Ellies & Steiner [7] reported complications in 1528 patients that were operated with CO2 laser, with tumors of the upper aerodigestive tract. Excluding tumor of the oral cavity (180), oropharynx (178), and base of tongue (75), there were treated 1095 patients for cancer of the larynx and hypopharynx. The percentage of complications including all stages was 6, 11%. The most common complication was postoperative bleeding. In glottic tumors staged T1-a (N: 337) hemorrhage occurred in 2(0.59%). In 30 patients staged T1-b there was 1 hemorrhage (3.33%), and in 338 patients staged T2-3, three hemorrhages (0.88%).
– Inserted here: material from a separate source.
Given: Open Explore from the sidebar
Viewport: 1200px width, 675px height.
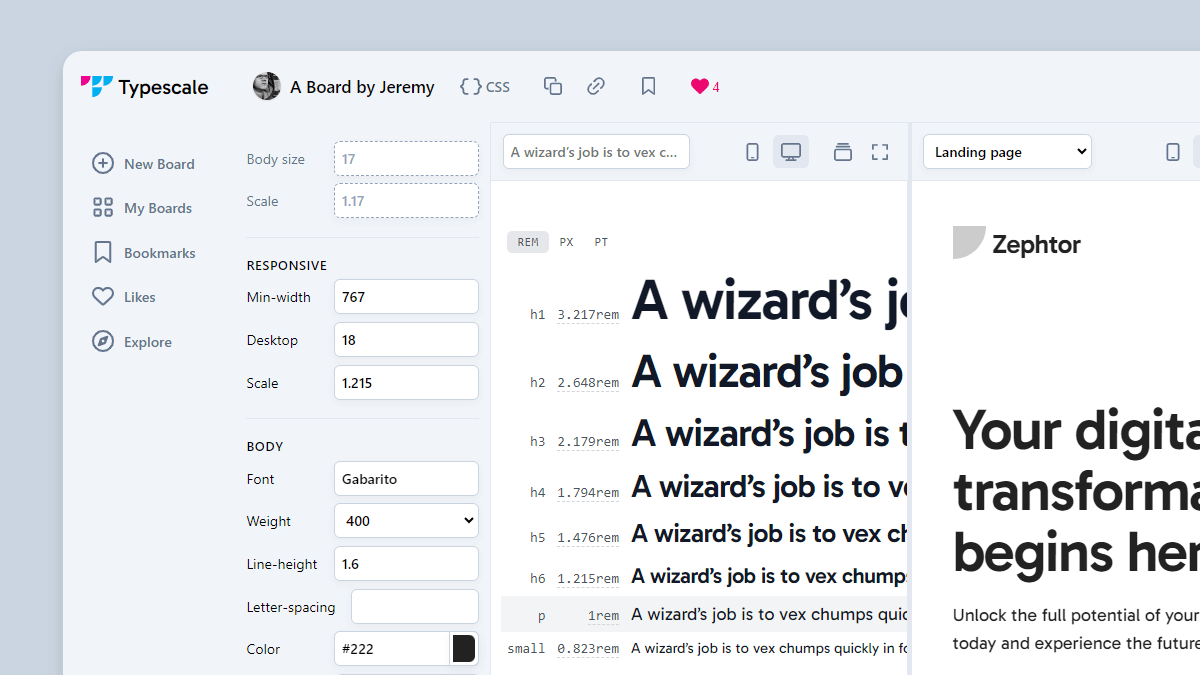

The incidence was low for the early stages of glottic cancer T1a-b, and increased in advanced stages. In T1-T2 supraglottic cancer (N: 83), there were 5 postoperative bleeding (6%), and in T3-T4 tumors (N: 133), 13 bleeding (9.8%). Patients who had tumors that compromised the piriform sinus (N: 174) had 10 hemorrhages (5.7%). There was a higher risk of bleeding in patients with supraglottic tumors and piriform sinus.

Other articles [4,8] mention an incidence of 0.4 to 8% for postoperative bleeding. In a multicenter study of transoral treatment in advanced tumors [9], it is reported, a postoperative bleeding of 6% and mortality of 5 % within 30 days after surgery. These mortality rates are still favorable compared with 3% and 5% mortality for radiotherapy and concurrent chemotherapy-radiotherapy respectively [10]. Steiner et al. [5] compares his results of transoral surgery with those reported in the literature for conventional surgeries using external approaches, and found no differences in the incidence of postoperative complications [5].
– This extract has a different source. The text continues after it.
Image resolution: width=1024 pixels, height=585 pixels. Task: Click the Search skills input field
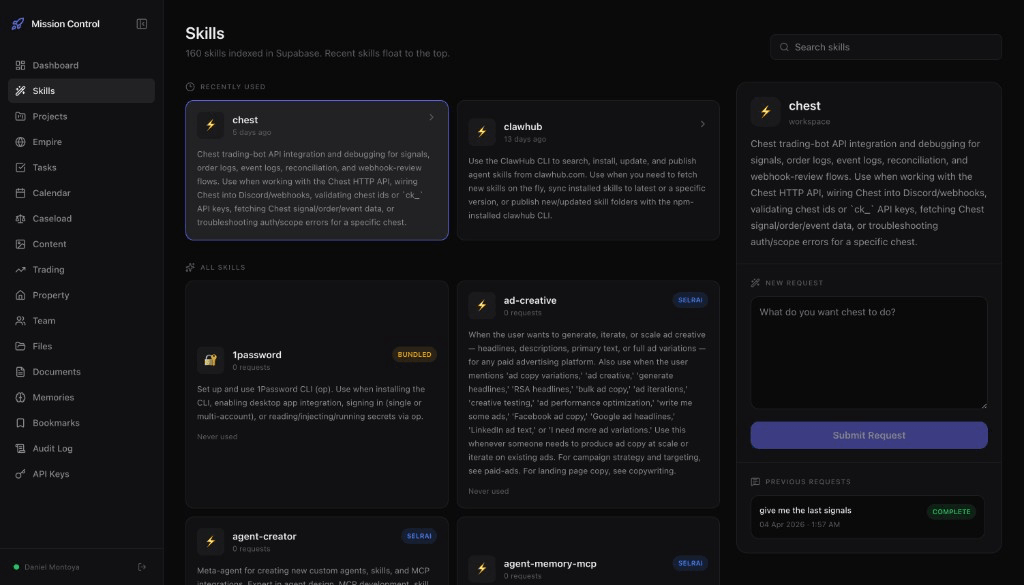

Bernal et al. [11] reported a complication incidence of 12.3% in 680 patients [11]. Bleeding was the most common complication (5.9%), followed by aspirative pneumonia (3.2%). The complications were mild in the 6.8% of the cases and severe in the 5.6%. It is interesting to note that in a previous study published in 2003 [4], by the same group, the incidence of complications was 18.9%. So we are able to infer that the learning curve is very important to reduce the number of complications.

In our study, there were 3 patients with postoperative bleeding complication (2.34%). The incidence was lower than those reported by Ambrosch et al. [12] (N: 1095, 3.1% bleeding) and Bernal et al. [11] (N: 680, 5.9% bleeding), although the number of patients is significantly lower than in those two series. Mortality reported because of postoperative bleeding ranges from 0 to 0.3% [7,5,11,12], in our study was 0.78% (1/128). In our experience, routinely at the end of the surgery, when we are waiting, the results of intraoperative biopsies, we ask the anesthetist to perform a Valsalva maneuver to increase blood pressure and displaying a bleeding vessel.

In advanced tumors, especially those located in supraglottis and hypopharynx, it is advisable the patient to stay at the ICU the first 24 hours postoperative. It is also advisable if it is done a simultaneous neck dissection, to ligate the superior laryngeal artery in the same surgical procedure. Although more studies of larger number of patients are needed, we think that transoral surgery is safe and effective technique for the treatment of laryngeal tumors.


Transoral surgery is nowadays, the first therapeutic option in many centers around the world to treat cancer of the larynx with early T (Tis-T1-T2), and is a possibility for the treatment of T3. This technique allows the use of different types of surgical dispositives, including radiofrequency, electrocautery and laser CO2. Like any surgical technique, transoral surgery has possible complications, which are rare but should be taken into account; one of them is the postoperative bleeding. In our series there were 3 bleeding complications (2.34%). The incidence was lower than those reported in other series, but with a number of patients treated significantly lower. In conclusion, in our experience transoral surgery was safe and effective technique for the treatment of laryngeal tumors.